Trump afirma que não descarta "opção militar" para a Venezuela

Washington, 11 ago (EFE).- O presidente dos Estados Unidos, Donald Trump, afirmou nesta sexta-feira que não descarta uma "opção militar" para a crise que assola a Venezuela, país que, em sua opinião, se encontra afundado em uma "bagunça muito perigosa".

"Temos muitas opções para a Venezuela, inclusive uma possível opção militar se for necessário", disse Trump em seu clube de golfe de Bedminster, em Nova Jersey, onde passa suas férias, após reunir-se com o secretário de Estado, Rex Tillerson; o assessor de segurança nacional, H.R. McMaster; e a embaixadora americana na ONU, Nikki Haley.

"Não vou descartar uma opção militar (...). Uma opção militar é algo que, certamente, podemos buscar", destacou o presidente americano aos jornalistas.

"Temos tropas no mundo todo, em lugares que estão muito longe. A Venezuela não está muito longe. E as pessoas estão sofrendo e estão morrendo", acrescentou.

Quando perguntado se seria uma operação liderada pelos EUA e se o seu governo busca uma mudança de regime na Venezuela, Trump respondeu: "Não vamos comentar sobre isso".

O presidente americano fez esse comentário depois que o Departamento do Tesouro impôs nesta quarta-feira uma nova rodada de sanções econômicas contra oito funcionários venezuelanos, entre eles Adán Chávez, irmão do falecido presidente Hugo Chávez, por seu papel na "ilegítima" Assembleia Nacional Constituinte.
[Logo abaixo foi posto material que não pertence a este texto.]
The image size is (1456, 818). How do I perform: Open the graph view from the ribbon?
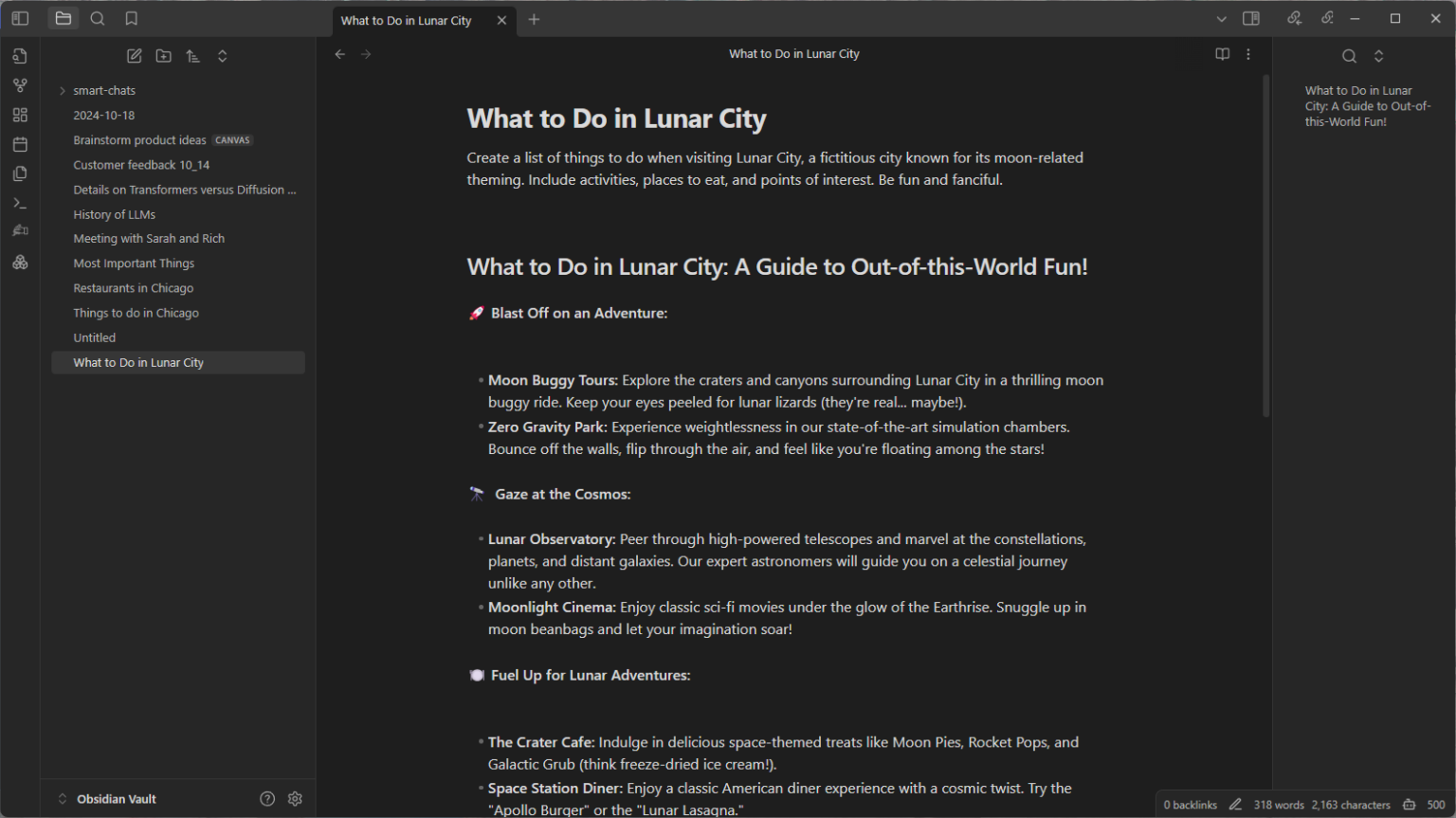(20, 85)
As sanções, que congelam os ativos que estas pessoas possam ter nos EUA e proíbem a realização de transações financeiras com eles, foram divulgadas uma semana depois de Washington incluir o presidente Nicolás Maduro em sua "lista negra" internacional.

Os oito sancionados são membros da Assembleia Constituinte, instaurada há uma semana e com a qual se busca reescrever a Carta Magna e redefinir a ordem institucional na Venezuela.